O que mais me toca no que diz respeito a este silêncio, é saber que não são só mulheres que sofrem com todos estes aspectos mencionados acima. No Brasil, 75% das pessoas vivendo com HIV são homens, sejam ou não, cisgêneros e heterossexuais. A comunidade LGBTQIAPN+ se inclui neste percentual mas não são os únicos. Essas mesmas mulheres cisgêneras e heterossexuais vivendo com HIV foram infectadas por homens cisgêneros e heterossexuais. Estes que também pouco ou quase nada falam sobre o tema. A pequena parcela de pessoas vivendo com HIV e que tem a coragem de falar abertamente sobre o tema, ainda são pessoas da comunidade LGBTQIAPN+, a qual tenho profundo respeito e admiração por sua coragem e luta que vem travando a anos por seus direitos.

Mas, chegou o momento de acabarmos com este silenciamento por parte das mulheres, e quem sabe, do conservadorismo machista, masculino, heterossexual. Enquanto este assunto não for tratado com naturalidade “do outro lado da moeda”, os estigmas continuarão a ser reforçados como no passado aonde eram utilizados termos como “PESTE GAY”, “HIV é coisa de homossexual” ou

“HIV é coisa de pessoas promíscuas”. Rótulos que foram criados ao longo da história para dizer que o “HIV é do outro” e não meu. Enquanto essa ideia persistir, mais e mais mulheres permanecerão sendo infectadas e silenciadas, vivendo uma vida às escuras, sem reconhecer o tamanho do seu brilho.
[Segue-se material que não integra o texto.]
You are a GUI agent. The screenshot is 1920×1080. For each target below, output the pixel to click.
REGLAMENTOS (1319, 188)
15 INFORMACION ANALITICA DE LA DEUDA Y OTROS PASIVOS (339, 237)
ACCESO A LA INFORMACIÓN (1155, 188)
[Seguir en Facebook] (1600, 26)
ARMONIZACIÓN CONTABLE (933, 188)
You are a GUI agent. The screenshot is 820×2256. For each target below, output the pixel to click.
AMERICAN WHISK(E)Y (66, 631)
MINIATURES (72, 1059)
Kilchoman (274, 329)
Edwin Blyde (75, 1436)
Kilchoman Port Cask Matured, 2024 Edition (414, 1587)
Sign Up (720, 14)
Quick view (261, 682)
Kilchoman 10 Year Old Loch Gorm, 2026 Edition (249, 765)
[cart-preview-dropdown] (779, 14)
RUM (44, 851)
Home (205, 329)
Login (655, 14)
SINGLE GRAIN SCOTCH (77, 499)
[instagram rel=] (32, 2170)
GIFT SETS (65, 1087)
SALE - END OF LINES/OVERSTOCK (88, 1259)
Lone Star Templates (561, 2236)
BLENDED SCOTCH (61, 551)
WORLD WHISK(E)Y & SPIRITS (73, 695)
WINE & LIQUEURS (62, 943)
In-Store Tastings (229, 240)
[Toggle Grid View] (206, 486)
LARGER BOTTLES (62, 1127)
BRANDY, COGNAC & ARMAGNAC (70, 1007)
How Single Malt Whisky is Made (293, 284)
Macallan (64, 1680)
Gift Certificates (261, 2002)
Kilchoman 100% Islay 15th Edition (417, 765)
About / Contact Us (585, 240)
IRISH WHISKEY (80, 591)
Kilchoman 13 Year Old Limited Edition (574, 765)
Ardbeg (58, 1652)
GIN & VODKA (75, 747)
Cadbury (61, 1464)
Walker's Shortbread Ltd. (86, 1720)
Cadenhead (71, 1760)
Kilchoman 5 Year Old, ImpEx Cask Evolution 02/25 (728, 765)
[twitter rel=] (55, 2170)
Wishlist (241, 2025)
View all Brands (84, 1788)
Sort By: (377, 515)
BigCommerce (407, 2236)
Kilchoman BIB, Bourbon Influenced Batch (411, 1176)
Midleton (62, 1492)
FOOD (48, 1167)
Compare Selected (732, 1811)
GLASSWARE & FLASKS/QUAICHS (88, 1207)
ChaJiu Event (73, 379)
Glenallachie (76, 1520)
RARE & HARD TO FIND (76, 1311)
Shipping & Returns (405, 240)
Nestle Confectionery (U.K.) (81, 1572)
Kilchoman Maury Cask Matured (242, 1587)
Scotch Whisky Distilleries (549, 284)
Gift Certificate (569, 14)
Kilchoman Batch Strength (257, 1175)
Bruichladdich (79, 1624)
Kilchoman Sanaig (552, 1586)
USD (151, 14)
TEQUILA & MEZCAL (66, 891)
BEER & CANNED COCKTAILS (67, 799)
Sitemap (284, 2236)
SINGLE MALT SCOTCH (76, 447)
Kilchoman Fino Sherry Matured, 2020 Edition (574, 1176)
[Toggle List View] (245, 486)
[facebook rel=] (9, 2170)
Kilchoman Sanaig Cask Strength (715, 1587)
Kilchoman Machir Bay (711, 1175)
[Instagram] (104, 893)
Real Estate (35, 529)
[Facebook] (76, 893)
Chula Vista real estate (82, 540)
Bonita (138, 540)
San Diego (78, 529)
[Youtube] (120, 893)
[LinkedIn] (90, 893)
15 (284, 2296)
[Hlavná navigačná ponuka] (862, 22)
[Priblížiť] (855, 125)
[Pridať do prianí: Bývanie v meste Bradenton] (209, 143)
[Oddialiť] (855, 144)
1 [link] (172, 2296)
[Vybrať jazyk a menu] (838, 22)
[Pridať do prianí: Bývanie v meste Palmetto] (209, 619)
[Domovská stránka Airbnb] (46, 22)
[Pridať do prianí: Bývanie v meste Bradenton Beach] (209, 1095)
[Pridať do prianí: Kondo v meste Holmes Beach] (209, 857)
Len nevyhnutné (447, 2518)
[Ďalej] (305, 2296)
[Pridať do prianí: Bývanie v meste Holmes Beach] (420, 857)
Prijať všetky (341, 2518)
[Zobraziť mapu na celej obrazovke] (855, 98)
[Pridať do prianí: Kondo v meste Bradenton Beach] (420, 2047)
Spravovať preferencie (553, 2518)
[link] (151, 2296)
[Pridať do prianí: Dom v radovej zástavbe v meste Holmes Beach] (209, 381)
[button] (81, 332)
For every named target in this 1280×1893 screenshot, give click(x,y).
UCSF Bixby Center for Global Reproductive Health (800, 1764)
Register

Que você, mulher, que está lendo este artigo agora, possa se lembrar de que ser mulher é ser criativa, sensível e intuitiva. É conduzir com beleza e suavidade e ao mesmo tempo carregar em si uma força motriz capaz de gerar uma vida. Somos solo fértil. Somos fortes, e corajosas. Ao mesmo tempo, encantamos o mundo com um sorriso, um gesto e uma palavra de amor. Somos o aconchego do lar, e a nossa própria fortaleza interna. Somos a continuidade da existência, portanto precisamos continuar brilhando. Que nunca nos esqueçamos da nossa verdadeira natureza, e que este não seja um fator limitante em sua vida, se você é uma mulher vivendo com HIV.

Estarei firme na luta pela quebra dessa invisibilidade. Que os silêncios sejam rompidos. E que você, mulher, exerça cada vez mais a sua coragem e autenticidade.

Te convido a vir comigo nessa jornada. E finalizo com uma reflexão valiosa: qual foi, dentro as suas dores, aquela que te trouxe a maior oportunidade de crescimento?

* Renata Nunes é formada em economia, trabalha com marketing digital, é escritora e influenciadora.